• _Directions_: The full set of entries below, restated word for word and stripped of images, is the expected result.

[Data extracted from a collection]

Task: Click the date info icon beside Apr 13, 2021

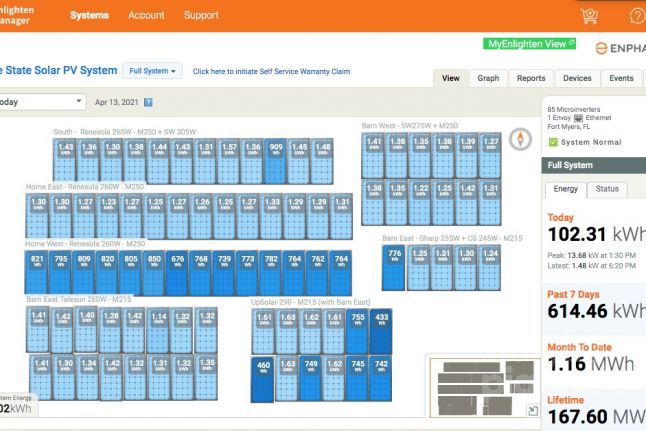Action: 148,102
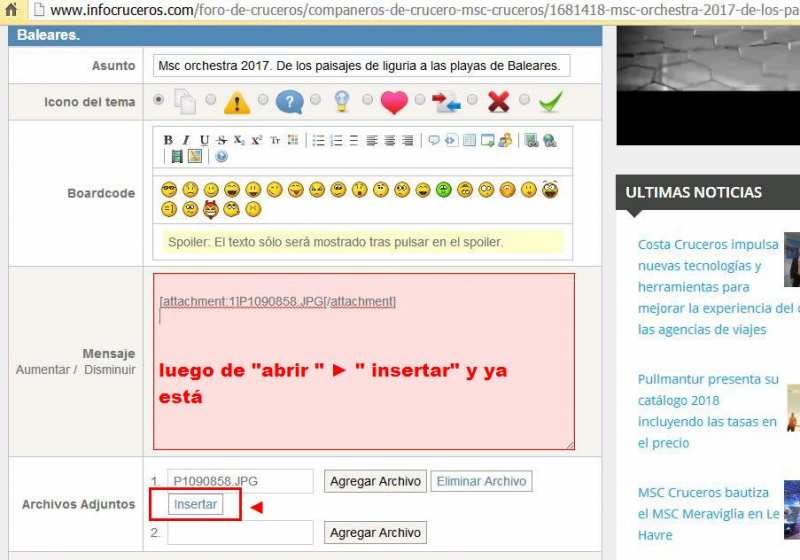Open the Pullmantur catálogo 2018 news link
Viewport: 800px width, 560px height.
pos(708,411)
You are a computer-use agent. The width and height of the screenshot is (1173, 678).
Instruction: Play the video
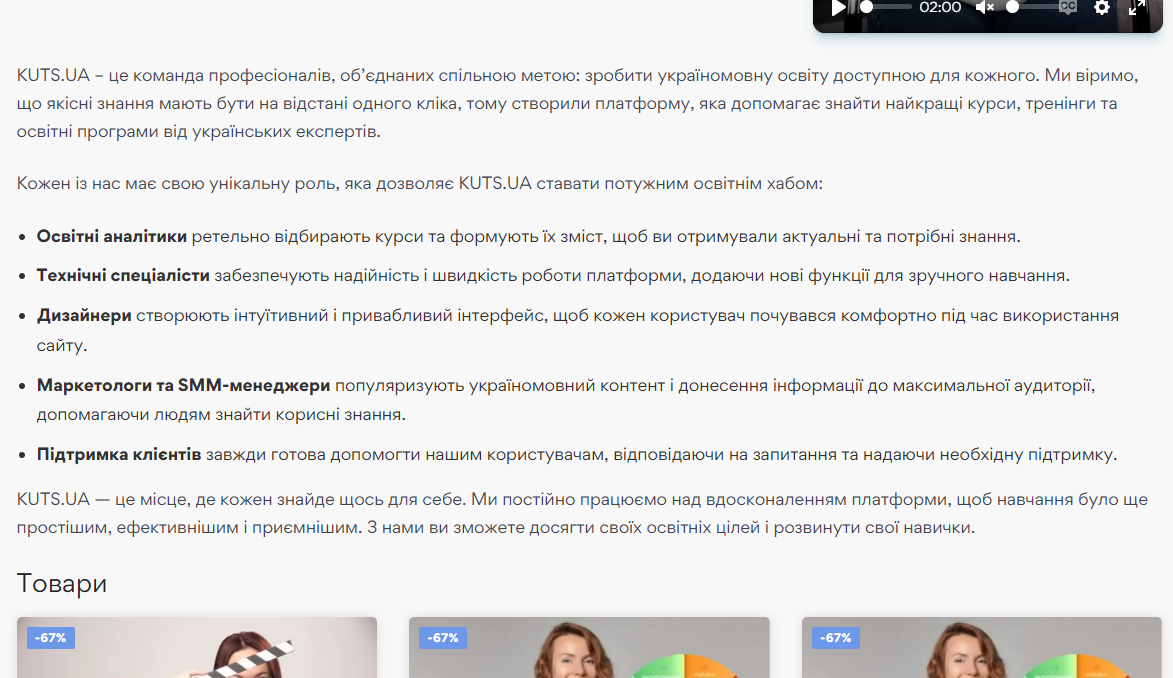838,8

• _Result of the exercise_:
Task: Click the date info icon beside Apr 13, 2021

Action: 148,102
Open the Pullmantur catálogo 2018 news link
Viewport: 800px width, 560px height.
pos(708,411)
You are a computer-use agent. The width and height of the screenshot is (1173, 678).
Instruction: Play the video
838,8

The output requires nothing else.